Traditionally, fault injection involves running a functional simulation on the gate-level representation, flipping a bit at some point in time, then analyzing the results to see if any of the signals defined as safety critical (such as output ports, state-machines) had changed in any way. Determining the percentage of faults that will turn into failures requires injecting tens of thousands of faults into hundreds of tests, simulating them to their outputs, and comparing the results.
However, a gate-level design representation is only available late in the design cycle. At that stage, any conceptual re-evaluation and/or architectural change will have a significant impact on the project schedule and is costly to perform. As a result, fault injections at the register transfer level [3] or even at the transaction level [4] are important alternatives to perform fault analysis and to assess the efficiency of the safety mechanisms early in the design cycle.
Even at a higher level of abstraction, random fault injection is still time-consuming and inefficient in meeting today’s project schedules. Hardware emulation or design prototyping is useful for addressing the performance bottleneck in simulation-based fault analysis. Yet these approaches are inefficient as the injected faults may not cause any failure of the safety goals (safe faults) or the failures may be prevented by the safety mechanisms.

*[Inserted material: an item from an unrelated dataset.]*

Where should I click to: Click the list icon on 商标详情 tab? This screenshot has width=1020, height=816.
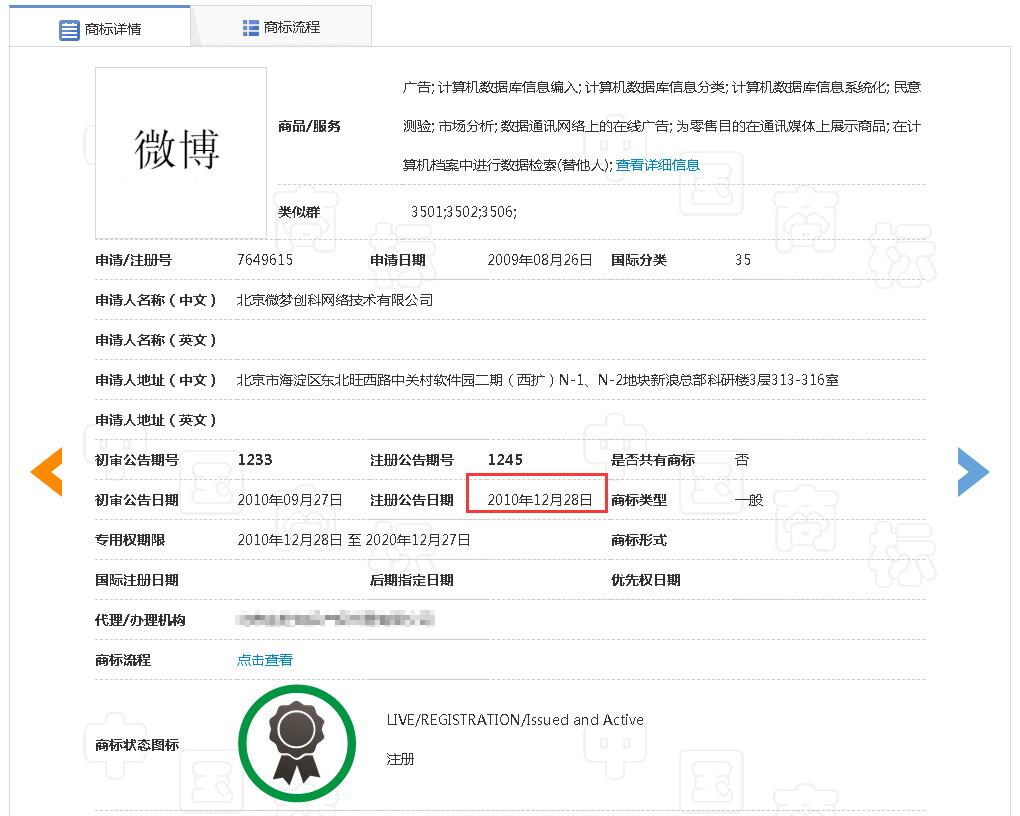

To be efficient, we want to focus on faults that are not guarded by any safety mechanism and will subsequently cause failures of the safety goals (single-point faults, residual faults).
These factors motivate us to adopt formal verification for fault analysis. In this paper, we present a static analysis step to derive, optimize, and prioritize the fault list so that it can be analyzed as efficiently as possible. Also, a formal methodology is used for fault injection to maximize the observability of the faulty results.